Não estou dizendo que uma nação não depende de quem estuda duro e é disciplinado, mas sim que se não houver espaço para a fantasia e o delírio não surgem Facebook, Google, Microsoft, IBM ou Apple.
A revolucionária Sony, vista como exemplo do que seria o domínio dos japoneses, é hoje decadente e comandada por um americano. No comunismo, os russos levaram um homem ao espaço, mas não souberam virar um polo de inovação.
Na semana passada, estive num local que serve como a tradução arquitetônica perfeita do poder criativo da indisciplina. É o novo prédio do Media Lab, do MIT, dedicado a descobrir novas funções para a tecnologia da informação.
Não há salas de aulas. Os alunos montam seus currículos, usando outras faculdades. Um amontoado de projetos se espalha pelos andares, parecendo um conglomerado de garagens daqueles jovens inventores que transformam a casa dos pais em laboratórios.
Vemos desde carros cujas rodas encolhem depois de estacionados até um centro de tecnologia da informação dedicado à medicina -no MIT criou-se um departamento apenas para testar o uso da nanotecnologia contra o câncer.
Os grandes inventores precisam de espaço para serem crianças, algumas vezes sem limite, para exercerem sua curiosidade.
O mundo é dividido entre quem cria e quem copia. Os dois tipos são necessários e complementares.

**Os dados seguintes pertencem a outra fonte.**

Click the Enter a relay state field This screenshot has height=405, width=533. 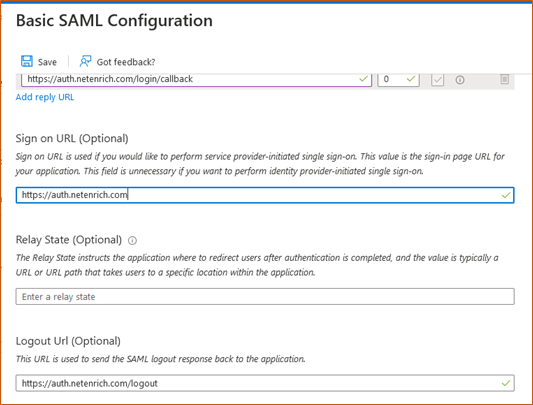click(265, 297)
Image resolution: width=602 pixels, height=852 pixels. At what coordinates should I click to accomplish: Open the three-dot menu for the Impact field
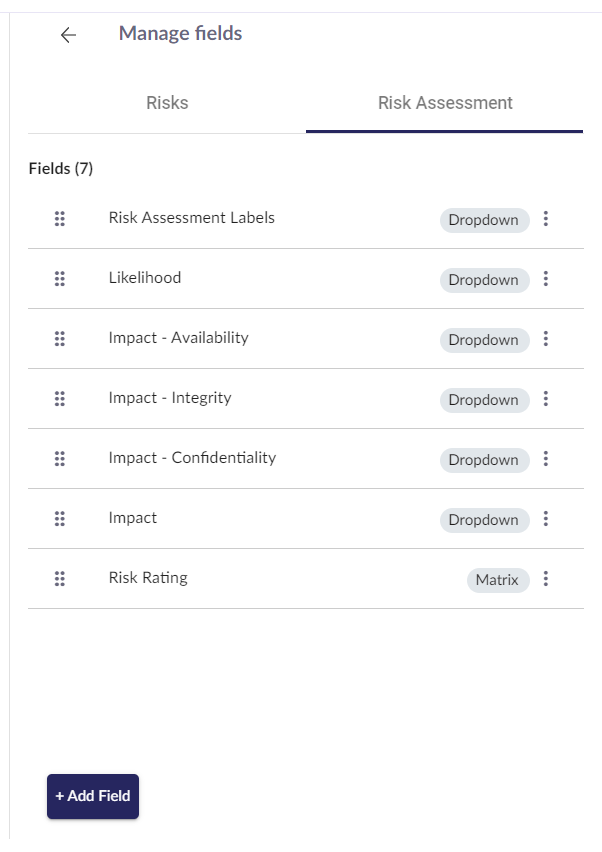point(545,519)
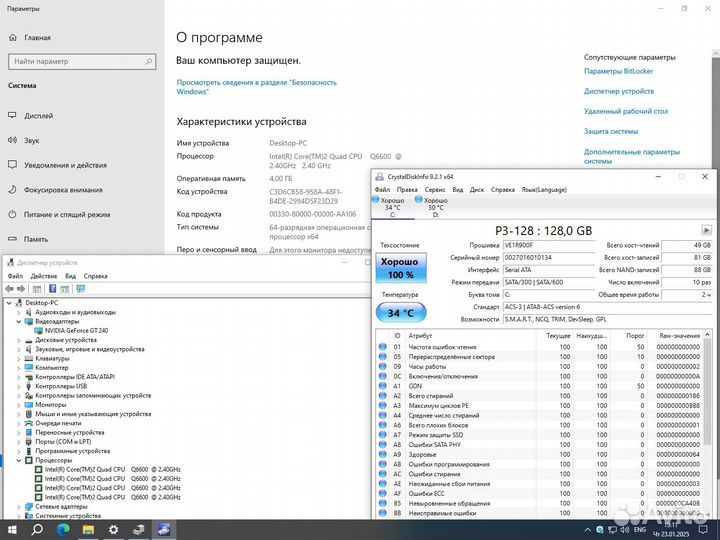Expand the Дисковые устройства tree node
Screen dimensions: 720x540
click(19, 339)
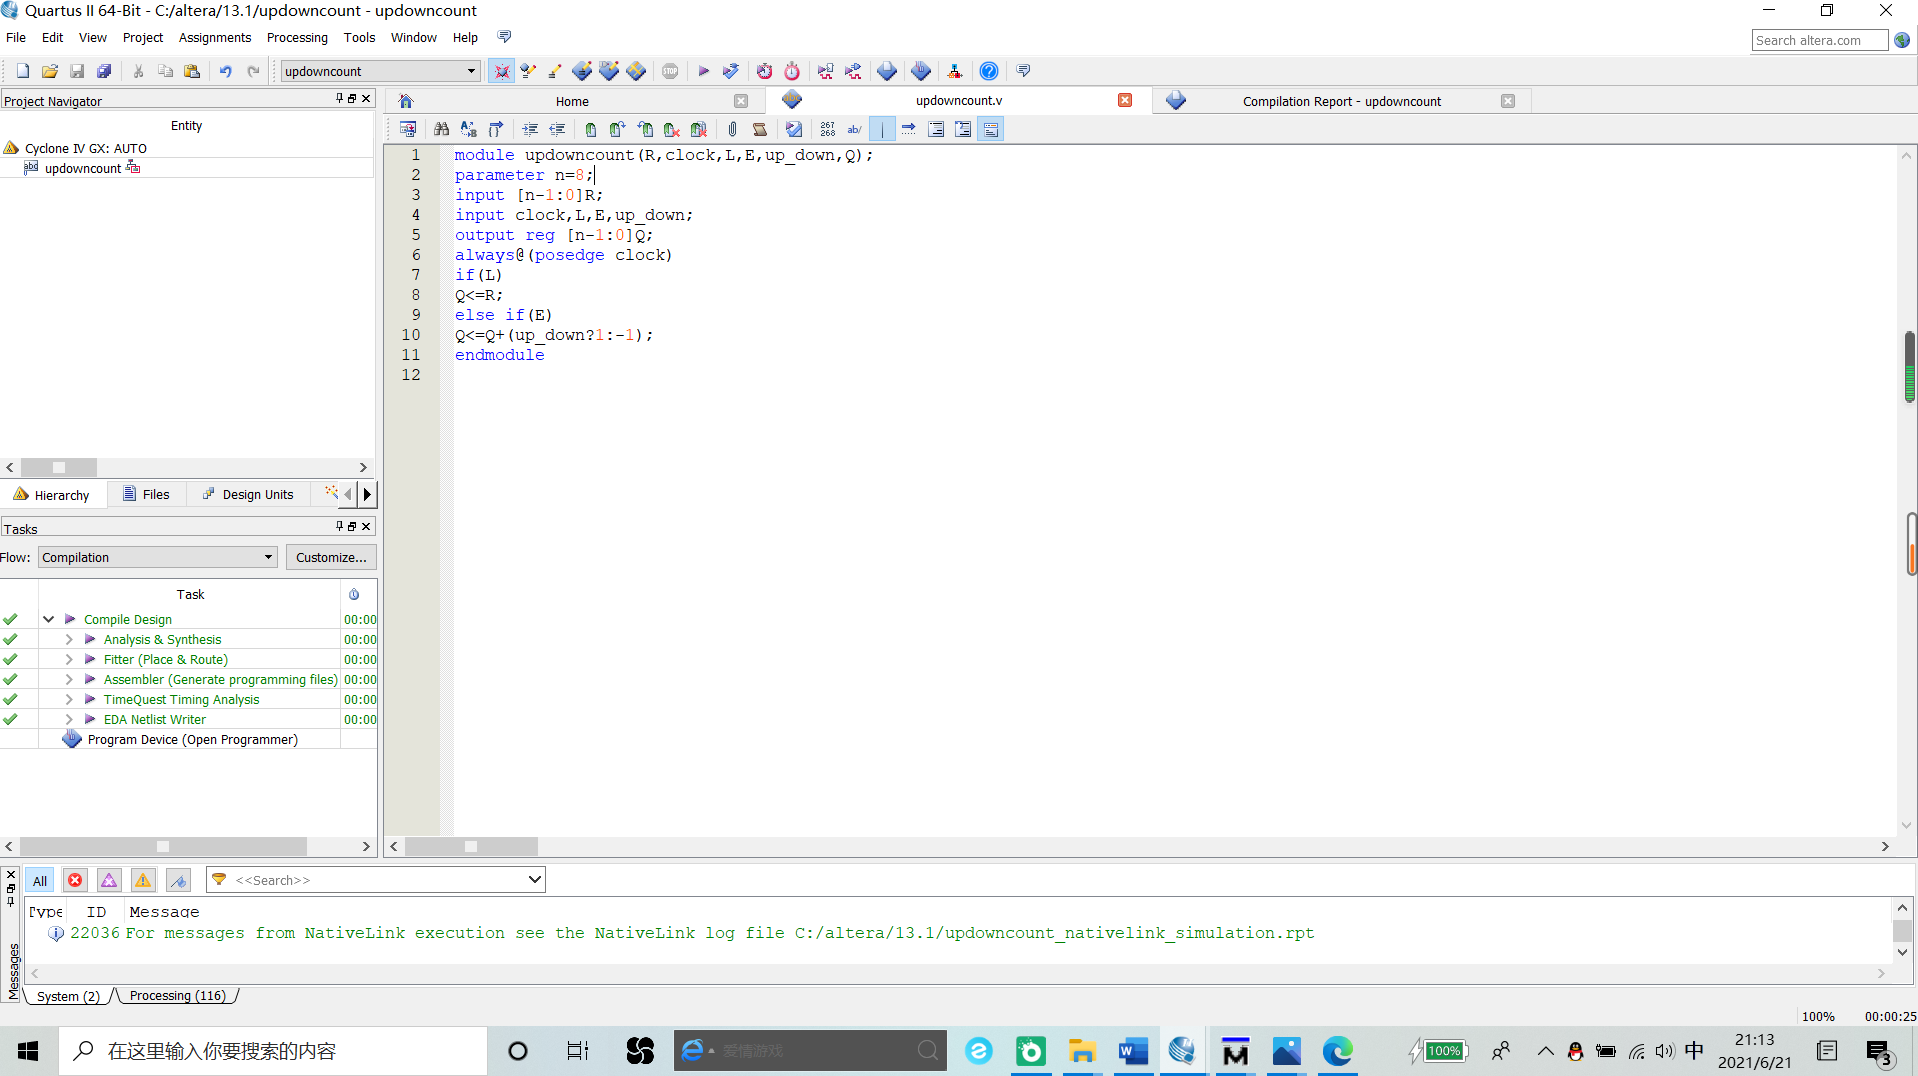The image size is (1918, 1076).
Task: Switch to the Compilation Report tab
Action: click(x=1341, y=101)
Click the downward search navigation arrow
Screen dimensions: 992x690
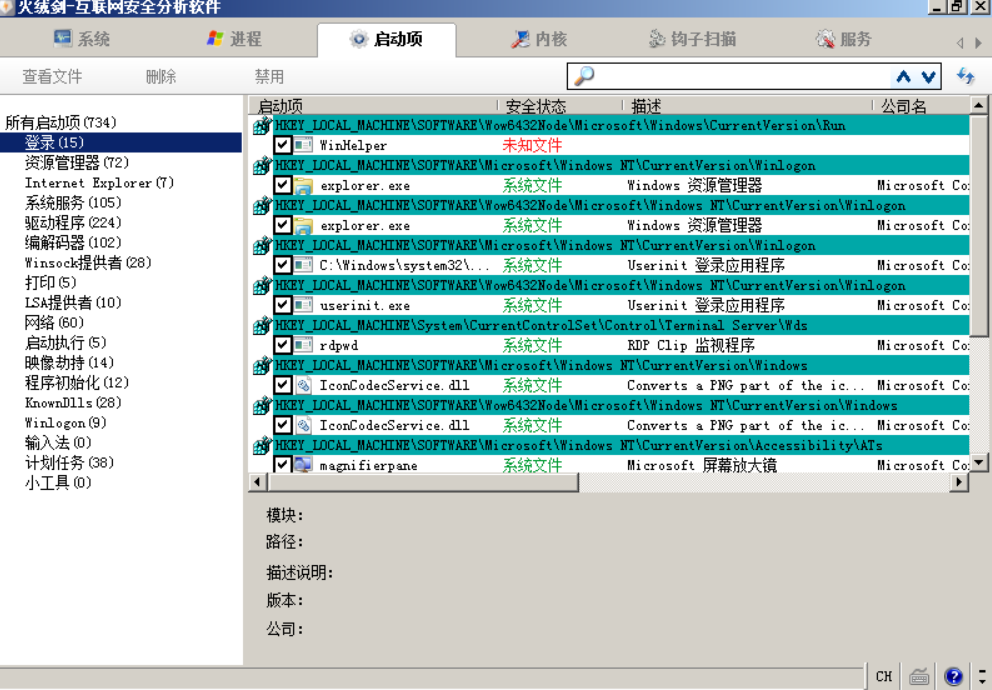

Para ter, porém, muitos inovadores, excesso de disciplina não funciona. Daí o erro, alertado por psicólogos, dos pais que pensam ajudar os filhos reduzindo seu direito de brincar e enchendo seu dia de atividades. Brincar é um dos melhores jeitos de se encantar pelas descobertas.
PS- Viver aqui em Cambridge, onde estão Harvard e MIT, é sentir a disciplina na indisciplina, há uma sensação de que se pode reinventar tudo. Um professor de direito de Pernambuco, Marcos Nóbrega, que está fazendo pesquisas por aqui, resumiu sua experiência numa frase: "Aqui deve ser o único lugar do mundo onde se vai comprar um chiclete e se encontra um Prêmio Nobel na fila".
Apesar disso, há nesse ambiente laureado muito menos formalidade e muito mais flexibilidade e abertura para colaboração do que nas melhores universidades brasileiras.